_WHAT THIS TASK INVOLVES:_ Check every line below for the word "dialog" and copy each one that has it.

Start of THE RECORDS

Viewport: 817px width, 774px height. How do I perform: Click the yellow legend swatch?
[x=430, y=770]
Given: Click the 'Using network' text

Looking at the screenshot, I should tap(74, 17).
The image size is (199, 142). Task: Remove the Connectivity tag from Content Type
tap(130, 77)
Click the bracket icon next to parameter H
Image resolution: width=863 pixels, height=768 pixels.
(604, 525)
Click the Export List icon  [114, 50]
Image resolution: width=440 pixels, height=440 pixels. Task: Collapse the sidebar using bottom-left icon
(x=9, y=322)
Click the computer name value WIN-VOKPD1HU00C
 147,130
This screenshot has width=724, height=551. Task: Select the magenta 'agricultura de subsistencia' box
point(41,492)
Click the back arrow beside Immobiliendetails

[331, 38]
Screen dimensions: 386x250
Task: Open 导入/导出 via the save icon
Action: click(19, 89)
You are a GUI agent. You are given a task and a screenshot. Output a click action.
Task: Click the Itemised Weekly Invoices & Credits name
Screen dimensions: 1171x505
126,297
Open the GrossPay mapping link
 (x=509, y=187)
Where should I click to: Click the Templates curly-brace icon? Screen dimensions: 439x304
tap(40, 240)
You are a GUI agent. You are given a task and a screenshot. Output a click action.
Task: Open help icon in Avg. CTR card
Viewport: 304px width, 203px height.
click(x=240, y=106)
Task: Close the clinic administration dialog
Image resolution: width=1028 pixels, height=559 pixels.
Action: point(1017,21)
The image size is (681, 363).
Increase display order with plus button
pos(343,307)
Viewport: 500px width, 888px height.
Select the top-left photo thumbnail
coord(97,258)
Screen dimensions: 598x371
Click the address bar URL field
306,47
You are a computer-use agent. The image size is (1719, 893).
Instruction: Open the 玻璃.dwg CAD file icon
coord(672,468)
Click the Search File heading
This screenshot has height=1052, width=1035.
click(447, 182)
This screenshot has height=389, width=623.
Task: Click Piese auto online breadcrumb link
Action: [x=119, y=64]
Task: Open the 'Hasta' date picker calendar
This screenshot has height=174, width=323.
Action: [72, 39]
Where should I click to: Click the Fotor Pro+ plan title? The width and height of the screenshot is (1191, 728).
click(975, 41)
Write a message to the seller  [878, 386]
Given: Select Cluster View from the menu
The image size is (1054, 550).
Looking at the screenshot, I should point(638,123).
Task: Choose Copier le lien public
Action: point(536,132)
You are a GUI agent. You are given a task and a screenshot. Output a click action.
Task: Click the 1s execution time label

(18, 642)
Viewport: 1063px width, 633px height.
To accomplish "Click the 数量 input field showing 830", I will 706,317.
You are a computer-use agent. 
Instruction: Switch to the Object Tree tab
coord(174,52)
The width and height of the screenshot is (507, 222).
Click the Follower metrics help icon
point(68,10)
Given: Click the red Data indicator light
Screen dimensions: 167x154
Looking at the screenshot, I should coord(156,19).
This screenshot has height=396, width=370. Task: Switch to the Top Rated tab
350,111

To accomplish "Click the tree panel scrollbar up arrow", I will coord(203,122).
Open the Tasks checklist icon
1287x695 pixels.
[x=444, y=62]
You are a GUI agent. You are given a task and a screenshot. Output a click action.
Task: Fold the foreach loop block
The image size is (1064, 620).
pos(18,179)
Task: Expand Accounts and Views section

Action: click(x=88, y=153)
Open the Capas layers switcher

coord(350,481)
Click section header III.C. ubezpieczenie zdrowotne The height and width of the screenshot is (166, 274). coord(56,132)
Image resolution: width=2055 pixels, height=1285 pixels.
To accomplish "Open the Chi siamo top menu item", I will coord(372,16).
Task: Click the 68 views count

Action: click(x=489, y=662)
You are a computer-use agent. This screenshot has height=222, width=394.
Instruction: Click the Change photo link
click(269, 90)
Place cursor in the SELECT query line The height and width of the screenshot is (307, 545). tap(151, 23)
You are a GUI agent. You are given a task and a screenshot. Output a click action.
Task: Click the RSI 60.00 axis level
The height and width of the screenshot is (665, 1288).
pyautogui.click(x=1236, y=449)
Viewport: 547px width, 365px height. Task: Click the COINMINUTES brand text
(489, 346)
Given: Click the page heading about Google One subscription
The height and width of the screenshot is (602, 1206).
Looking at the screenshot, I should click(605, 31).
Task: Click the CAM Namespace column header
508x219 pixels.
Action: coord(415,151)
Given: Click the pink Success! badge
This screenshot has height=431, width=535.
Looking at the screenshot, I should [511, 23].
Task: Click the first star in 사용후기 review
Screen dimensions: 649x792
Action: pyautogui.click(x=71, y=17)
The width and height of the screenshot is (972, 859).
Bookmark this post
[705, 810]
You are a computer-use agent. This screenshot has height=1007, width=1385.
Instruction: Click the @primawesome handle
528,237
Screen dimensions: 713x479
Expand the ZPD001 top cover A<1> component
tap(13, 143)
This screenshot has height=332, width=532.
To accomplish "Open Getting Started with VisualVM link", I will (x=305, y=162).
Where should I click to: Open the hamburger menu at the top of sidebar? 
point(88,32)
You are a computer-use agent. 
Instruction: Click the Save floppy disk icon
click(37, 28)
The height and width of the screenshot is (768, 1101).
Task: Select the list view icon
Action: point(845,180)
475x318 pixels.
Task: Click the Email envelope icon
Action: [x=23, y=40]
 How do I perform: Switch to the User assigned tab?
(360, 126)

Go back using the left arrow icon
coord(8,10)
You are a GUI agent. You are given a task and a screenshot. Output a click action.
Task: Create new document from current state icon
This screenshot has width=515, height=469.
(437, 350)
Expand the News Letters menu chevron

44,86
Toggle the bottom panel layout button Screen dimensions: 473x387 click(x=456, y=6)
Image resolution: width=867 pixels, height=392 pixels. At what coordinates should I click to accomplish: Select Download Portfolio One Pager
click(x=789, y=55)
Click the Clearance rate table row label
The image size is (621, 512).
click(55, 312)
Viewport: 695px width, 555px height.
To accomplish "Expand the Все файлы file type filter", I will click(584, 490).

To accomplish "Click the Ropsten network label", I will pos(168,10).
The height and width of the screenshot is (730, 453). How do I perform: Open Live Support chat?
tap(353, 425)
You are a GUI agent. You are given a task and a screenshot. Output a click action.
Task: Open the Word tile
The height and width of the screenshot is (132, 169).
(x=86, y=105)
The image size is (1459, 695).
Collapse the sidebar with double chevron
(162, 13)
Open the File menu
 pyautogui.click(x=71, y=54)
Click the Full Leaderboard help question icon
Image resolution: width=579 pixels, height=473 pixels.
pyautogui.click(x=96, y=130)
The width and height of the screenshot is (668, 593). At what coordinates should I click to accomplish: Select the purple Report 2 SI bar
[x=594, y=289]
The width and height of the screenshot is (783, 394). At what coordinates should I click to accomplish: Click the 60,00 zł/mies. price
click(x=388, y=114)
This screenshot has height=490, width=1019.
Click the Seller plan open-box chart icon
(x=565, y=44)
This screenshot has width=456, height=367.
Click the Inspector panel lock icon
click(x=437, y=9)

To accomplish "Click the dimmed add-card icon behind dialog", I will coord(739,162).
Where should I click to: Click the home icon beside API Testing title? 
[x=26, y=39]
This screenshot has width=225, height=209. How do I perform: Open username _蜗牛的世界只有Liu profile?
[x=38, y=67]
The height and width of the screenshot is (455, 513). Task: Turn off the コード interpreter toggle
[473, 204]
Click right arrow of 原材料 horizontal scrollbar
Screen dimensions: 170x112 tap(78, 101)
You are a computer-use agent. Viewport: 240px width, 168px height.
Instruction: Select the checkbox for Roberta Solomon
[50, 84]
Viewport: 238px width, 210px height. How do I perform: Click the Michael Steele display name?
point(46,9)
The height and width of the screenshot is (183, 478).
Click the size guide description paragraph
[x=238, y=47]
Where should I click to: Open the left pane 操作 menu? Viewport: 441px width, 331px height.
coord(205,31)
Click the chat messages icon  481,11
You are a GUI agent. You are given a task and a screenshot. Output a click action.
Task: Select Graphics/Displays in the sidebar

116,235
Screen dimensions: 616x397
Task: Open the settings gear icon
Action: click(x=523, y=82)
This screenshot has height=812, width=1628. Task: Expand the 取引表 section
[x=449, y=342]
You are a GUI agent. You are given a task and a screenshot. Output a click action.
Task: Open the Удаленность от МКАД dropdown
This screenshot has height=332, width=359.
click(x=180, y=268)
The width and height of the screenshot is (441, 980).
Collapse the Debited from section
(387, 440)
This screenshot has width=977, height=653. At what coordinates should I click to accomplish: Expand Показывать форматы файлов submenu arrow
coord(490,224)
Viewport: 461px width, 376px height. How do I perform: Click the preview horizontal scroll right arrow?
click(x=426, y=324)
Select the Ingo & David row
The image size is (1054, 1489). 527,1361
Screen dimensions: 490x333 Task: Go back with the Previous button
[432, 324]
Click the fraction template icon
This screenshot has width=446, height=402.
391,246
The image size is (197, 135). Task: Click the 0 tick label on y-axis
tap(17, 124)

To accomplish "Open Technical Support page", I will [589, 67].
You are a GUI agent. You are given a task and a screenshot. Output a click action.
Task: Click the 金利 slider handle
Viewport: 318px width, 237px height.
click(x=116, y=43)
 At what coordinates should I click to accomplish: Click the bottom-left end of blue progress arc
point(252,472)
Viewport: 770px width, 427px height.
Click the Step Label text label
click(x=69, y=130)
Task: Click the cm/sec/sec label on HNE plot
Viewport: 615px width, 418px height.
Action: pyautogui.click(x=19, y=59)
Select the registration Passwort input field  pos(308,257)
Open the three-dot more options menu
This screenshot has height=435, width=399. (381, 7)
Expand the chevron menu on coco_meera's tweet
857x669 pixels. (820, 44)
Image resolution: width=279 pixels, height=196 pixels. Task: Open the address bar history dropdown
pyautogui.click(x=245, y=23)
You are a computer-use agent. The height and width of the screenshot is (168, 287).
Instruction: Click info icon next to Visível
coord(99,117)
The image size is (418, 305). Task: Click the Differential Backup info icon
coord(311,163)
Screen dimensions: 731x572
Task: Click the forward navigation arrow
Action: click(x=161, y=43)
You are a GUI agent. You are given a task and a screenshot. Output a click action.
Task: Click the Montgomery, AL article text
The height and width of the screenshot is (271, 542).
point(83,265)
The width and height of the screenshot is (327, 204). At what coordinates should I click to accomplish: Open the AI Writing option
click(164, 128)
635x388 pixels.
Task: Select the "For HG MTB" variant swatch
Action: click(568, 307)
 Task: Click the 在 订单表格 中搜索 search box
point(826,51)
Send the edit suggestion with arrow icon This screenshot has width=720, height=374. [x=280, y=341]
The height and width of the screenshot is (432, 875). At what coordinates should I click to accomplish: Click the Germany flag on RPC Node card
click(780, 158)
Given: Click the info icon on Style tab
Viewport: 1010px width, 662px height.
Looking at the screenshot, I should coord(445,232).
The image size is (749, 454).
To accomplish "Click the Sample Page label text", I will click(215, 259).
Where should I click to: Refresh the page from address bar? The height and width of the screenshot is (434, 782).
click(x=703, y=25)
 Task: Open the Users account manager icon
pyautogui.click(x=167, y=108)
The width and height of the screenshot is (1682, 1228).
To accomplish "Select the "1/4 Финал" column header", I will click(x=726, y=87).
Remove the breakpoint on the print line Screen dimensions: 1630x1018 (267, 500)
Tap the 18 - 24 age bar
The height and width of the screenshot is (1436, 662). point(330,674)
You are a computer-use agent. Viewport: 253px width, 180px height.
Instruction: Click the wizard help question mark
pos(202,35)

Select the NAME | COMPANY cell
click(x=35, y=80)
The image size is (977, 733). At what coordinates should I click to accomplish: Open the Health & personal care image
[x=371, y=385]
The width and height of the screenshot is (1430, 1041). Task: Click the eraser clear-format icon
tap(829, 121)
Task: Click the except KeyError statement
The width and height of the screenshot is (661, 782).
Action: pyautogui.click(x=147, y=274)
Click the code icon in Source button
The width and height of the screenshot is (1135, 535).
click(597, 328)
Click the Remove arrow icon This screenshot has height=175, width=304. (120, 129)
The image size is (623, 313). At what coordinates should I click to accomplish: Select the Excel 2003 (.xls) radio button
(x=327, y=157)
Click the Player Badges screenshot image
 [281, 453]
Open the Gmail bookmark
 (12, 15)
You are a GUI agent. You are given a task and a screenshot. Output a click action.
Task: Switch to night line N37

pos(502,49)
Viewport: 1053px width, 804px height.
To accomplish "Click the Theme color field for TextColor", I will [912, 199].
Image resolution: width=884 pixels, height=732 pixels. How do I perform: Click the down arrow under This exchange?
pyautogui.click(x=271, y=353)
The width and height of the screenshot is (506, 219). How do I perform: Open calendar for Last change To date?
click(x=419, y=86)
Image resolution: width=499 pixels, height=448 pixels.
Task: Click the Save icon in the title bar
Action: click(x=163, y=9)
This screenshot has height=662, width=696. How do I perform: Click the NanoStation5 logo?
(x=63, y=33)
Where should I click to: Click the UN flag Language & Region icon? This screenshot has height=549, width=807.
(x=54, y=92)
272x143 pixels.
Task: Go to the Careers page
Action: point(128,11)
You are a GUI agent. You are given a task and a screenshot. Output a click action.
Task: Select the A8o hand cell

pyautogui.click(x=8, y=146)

End of THE RECORDS

_YOUR RESPONSE:_
Task: Close the clinic administration dialog
To accomplish "Click the dimmed add-card icon behind dialog", I will coord(739,162).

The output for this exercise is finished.